Tradicionalmente, el sindicato halla su justifica­ción en la defensa de los intereses materiales de la clase obrera. Para que le sea posible superar tal sus­trato económico, necesita en primer lugar apoyarse sólidamente en él. Dicho con otras palabras, el sin­dicato debe ser indispensable, no en tal o cual cam­po, sino en el conjunto de la vida proletaria. Debe constituir la garantía evidente de las conquistas so­ciales realizadas y la promesa de nuevos progresos. Más todavía, debe ser, no sólo fuente, sino también la condición permanente del bienestar de sus miem­bros. En otros términos, es menester que el carnet sindical represente ventajas tales que ningún pro­ductor pueda ni soñar en no poseerlo.
No se trata aquí en absoluto, notémoslo, de un plan maquiavélico para "tener en mano" al proleta­rio y hacerlo caminar derecho, al modo de los patro­nes paterna listas que organizan, en el marco de la empresa, obras sociales tan ventajosas para los obre­ros que ninguno de ellos pueda ni pensar en ponerse en huelga, En primer lugar porque la formación que se le hará aceptar no constituirá para él ni una nue­va carga ni una limitación de sus privilegios, sino, por el contrario, un beneficio de primera importan­cia, aun cuando no sea capaz, por lo general, de apreciarla en un primer momento. En segundo lu­gar porque la presión indirecta así ejercida sobre el productor nada tendrá de un trato ni menos todavia de un chantaje, puesto que no consistirá en condicio­nar ventajas por una asistencia a clases o conciertos, sino más sencillamente en ligarlo cada vez más con su sindicato haciéndole vivir en él una vida colec­tiva que incluya una actividad cultural, como la vida de una familia de cierto nivel comporta un am­biente formativo de que los niños participan automáticamente.

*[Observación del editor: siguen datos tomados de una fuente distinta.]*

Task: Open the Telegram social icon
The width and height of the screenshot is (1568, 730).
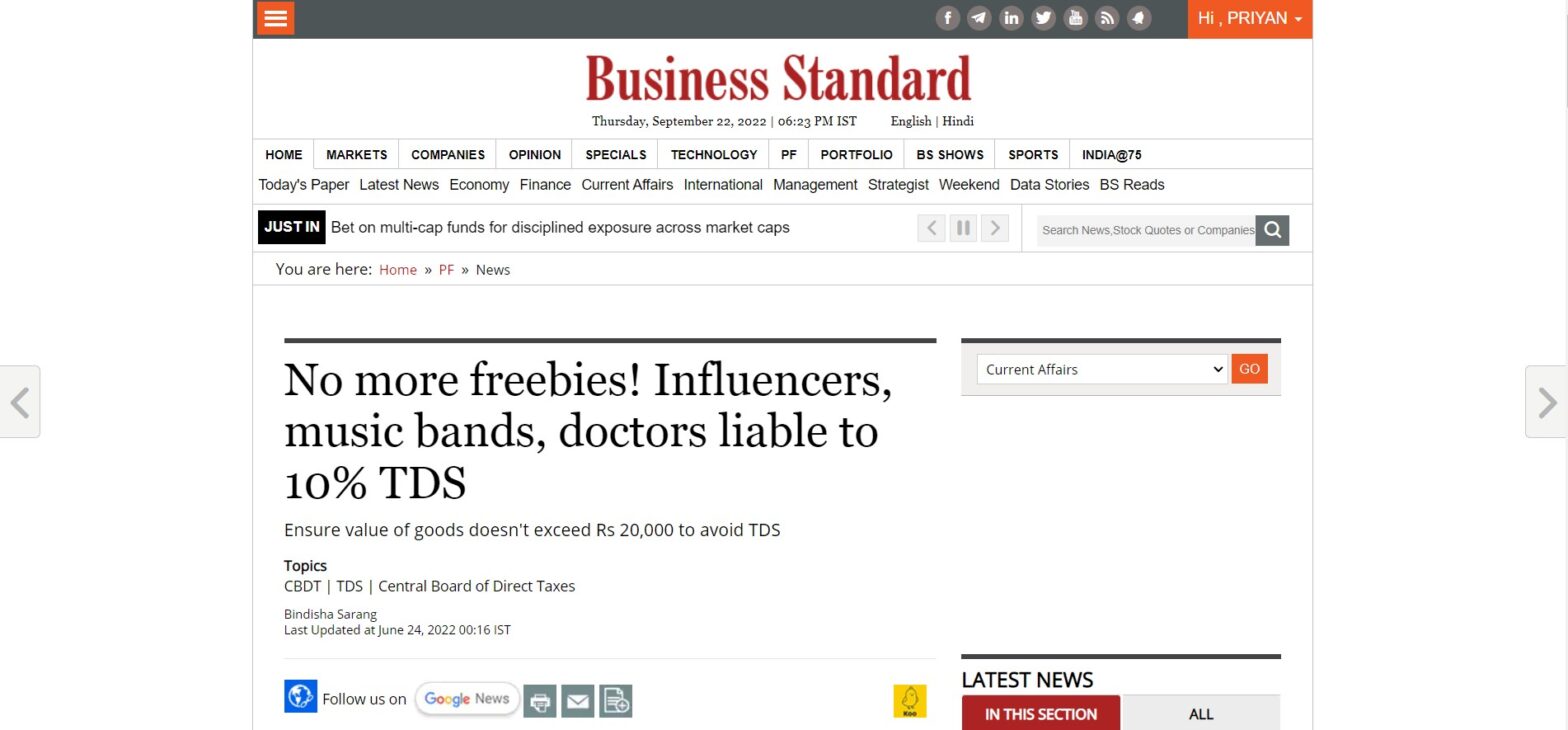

El sustrato material de que acabamos de hablar no es en si suficiente, por lo tanto, para hacer del sindicato un marco cultural. Pero, incorporando al productor en la organización profesional de que for­ma parte, suscita un estado mental favorable a la búsqueda o la aceptación de una actividad colectiva semejante, no a aquella del rebaño o del presidio, sino a la de un club. La camaradería y la emulación surgen espontáneamente del contacto diario, y los intereses comunes son demasiado poderosos para que no nazca de ellos una solidaridad que haga nor­mal todo esfuerzo colectivo.
Por otra parte, el proletario, que siempre padece, en la fábrica, una inferioridad que procede de su condición de no poseedor en un medio donde la pose­sión es el único factor de la libertad y el poderío, reencuentra en el sindicato su dignidad de hombre. Por eso mismo, su anticultura, hecha de desprecio por el burgués pero también de desafio, pierde su ra­zón de ser. Fuera de la fábrica, hasta que también la fábrica se humanice, en el pleno sentido de la pa­labra, por su transformación en comunidad de tra­bajo, el obrero ya no es un proletario, sino un ciu­dadano como cualquiera. 'o a pesar de su condición de productor, sino en función de ella. Es lógico que reivindique su derecho a la cultura con la misma intransigencia y el mismo entusiasmo con que los sindicalistas revolucionarios de ayer reivindicaban su derecho al pan.

17. EL SINDICATO, ESCUELA DE CULTURA
Ha llegado, pues, para el sindicato la hora de con­siderar al productor ya no solamente un animal que necesita abundante comida y litera confortable, sino un hombre que exige ser formado integralmente. Sin abandonar sus funciones económicas, tiene que convertirse en una escuela de cultura.
Esta última expresión es un tanto peligrosa en razón del sentido limitado que se da hoy en dia a la palabra escuela. Evoca clases sistemáticas, exáme­nes, y disciplina física, cosas que naturalmente re­pugnan a la gran mayoría de los obreros. No se tra­ta por lo tanto, de ningún modo, de transformar las sedes de los sindicatos en escuelas nocturnas. Estas existen y es de esperar que se multipliquen más todavía. Ni siquiera queda excluido que los distintos sindicatos organicen por cuenta propia institutos educacionales conformes con las exigencias profesio­nales de sus miembros o con su propia necesidad de conductores. Pero no hay que disimularse que tales organismos nuevos no alcanzarían, como ya es el caso de aquellos que funcionan, sino a la pequeña mi­noria de los trabajadores manuales que aspiran a la cultura y no buscan tanto convertirse en obreros cul­tos como cambiar de capa social. No es, por lo tan­to, en semejante extensión del sistema clásico que estamos pensando.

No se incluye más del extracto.